When he moved back to Inverness as a social worker, he became a Labour Councillor for Inverness District Council’s Park Ward from 1988 to 1996, going on to be the area’s first Labour MP in 1997 when Tony Blair swept to power.
In his time at Westminster, he was Parliamentary Private Secretary to the then Scottish Secretary, Alistair Darling. Under the Parliamentary Armed Forces Scheme he was one of the first politicians to visit troops in Iraq and became an honorary Wing Commander for the RAF under the scheme.
From 2005 to 2007 he was Assistant Director, Rural Affairs, for the Scottish Council for Voluntary Organisations.
In the Scottish Parliament he has served in several senior roles, from Labour Chief Whip, a four-year stint as Convener of the Public Petitions Committee, Labour’s Shadow Cabinet Secretary for Eradication of Poverty and Inequality and is currently Shadow Minister for Public Health. He is also a senior member of the Corporate Body which looks after the Parliament’s property, services and staff.

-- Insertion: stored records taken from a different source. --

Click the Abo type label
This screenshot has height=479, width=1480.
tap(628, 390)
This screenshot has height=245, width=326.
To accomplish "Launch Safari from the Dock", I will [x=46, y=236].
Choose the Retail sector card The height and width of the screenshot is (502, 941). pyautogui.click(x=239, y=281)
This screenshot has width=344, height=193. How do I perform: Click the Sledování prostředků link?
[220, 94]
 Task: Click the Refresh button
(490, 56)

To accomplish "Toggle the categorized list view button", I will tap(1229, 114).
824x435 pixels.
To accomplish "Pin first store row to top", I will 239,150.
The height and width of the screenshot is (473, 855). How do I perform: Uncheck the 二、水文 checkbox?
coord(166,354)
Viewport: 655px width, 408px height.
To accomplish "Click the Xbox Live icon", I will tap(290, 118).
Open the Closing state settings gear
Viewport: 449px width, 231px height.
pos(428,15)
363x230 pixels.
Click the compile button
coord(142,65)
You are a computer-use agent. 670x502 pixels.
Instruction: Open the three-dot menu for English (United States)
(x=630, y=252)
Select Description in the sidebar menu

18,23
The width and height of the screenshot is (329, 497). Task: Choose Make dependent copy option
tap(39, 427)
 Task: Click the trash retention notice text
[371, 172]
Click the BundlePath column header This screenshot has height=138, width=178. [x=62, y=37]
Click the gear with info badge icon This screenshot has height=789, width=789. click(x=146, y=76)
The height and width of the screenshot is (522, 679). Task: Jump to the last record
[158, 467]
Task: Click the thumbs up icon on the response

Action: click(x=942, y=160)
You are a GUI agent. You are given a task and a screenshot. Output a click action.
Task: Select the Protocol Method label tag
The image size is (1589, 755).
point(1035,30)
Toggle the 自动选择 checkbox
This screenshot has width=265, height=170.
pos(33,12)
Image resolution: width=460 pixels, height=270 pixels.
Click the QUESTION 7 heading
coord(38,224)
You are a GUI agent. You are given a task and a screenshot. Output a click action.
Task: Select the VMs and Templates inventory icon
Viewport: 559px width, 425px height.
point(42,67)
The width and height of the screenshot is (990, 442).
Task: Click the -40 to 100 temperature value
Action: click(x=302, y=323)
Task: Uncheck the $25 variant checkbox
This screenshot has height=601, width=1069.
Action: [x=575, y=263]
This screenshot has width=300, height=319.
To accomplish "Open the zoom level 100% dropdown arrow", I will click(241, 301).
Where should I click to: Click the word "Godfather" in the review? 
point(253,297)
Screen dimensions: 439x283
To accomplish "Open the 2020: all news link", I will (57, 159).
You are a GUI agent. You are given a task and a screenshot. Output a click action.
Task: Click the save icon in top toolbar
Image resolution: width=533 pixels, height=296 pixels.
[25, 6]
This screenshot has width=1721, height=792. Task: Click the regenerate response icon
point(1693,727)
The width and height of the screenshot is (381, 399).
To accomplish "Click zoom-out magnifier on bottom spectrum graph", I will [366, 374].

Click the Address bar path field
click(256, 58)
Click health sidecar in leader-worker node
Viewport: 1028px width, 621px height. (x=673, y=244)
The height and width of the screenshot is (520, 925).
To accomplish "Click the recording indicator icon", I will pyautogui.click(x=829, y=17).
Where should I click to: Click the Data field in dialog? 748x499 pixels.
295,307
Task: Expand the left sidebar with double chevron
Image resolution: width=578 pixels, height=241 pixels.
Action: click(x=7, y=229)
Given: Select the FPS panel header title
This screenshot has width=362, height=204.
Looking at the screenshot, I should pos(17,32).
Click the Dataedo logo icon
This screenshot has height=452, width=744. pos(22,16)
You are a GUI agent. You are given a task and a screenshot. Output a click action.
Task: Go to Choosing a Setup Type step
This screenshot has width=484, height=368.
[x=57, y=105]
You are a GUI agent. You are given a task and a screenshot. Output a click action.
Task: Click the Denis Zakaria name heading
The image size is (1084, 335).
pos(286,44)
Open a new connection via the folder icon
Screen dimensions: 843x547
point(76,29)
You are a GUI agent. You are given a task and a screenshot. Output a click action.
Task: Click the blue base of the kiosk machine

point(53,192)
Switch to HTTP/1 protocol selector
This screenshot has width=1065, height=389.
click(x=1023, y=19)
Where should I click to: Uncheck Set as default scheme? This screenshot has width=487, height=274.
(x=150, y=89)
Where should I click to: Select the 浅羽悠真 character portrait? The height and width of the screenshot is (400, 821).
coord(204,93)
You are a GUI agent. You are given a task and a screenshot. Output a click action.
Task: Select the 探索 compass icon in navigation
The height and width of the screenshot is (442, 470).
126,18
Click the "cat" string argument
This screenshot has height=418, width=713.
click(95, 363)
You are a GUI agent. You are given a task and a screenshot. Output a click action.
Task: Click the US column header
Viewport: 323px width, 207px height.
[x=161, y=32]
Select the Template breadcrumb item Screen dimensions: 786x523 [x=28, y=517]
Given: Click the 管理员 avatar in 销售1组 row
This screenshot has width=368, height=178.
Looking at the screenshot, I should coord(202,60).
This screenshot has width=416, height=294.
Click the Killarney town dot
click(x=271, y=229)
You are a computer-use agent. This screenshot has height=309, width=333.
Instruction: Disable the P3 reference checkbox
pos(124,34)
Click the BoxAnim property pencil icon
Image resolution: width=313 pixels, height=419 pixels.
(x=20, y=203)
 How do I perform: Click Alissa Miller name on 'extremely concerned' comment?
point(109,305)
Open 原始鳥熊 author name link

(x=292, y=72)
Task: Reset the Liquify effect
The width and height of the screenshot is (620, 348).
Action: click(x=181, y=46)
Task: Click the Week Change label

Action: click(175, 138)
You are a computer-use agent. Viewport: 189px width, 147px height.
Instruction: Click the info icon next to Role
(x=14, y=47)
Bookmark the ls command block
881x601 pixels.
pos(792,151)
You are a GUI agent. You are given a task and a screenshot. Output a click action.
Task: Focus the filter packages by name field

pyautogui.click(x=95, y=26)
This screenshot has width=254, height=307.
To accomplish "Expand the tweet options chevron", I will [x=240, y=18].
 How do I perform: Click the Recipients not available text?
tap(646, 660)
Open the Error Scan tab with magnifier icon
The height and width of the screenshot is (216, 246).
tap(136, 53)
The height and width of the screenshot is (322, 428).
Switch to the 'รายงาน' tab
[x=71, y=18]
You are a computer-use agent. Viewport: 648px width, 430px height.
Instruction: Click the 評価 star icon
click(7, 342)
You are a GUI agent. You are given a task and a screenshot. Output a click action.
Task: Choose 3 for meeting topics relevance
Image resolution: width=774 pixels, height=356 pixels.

Mr Stewart is a long-time Inverness Caley Thistle fan, chairman of charity, the Inverness Caley Thistle Trust. He is also a director of the Scottish Cot Death Trust – Mr Stewart and his wife Linda lost their youngest son, eight-month-old Liam, to cot death in 1991 and were supported by the trust.
Linda works for the UHI and is a previous Chair of the Scottish Labour Party. Son Andrew is a neuro-scientist in California and daughter Kirsty runs a leisure business with her partner in Inverness.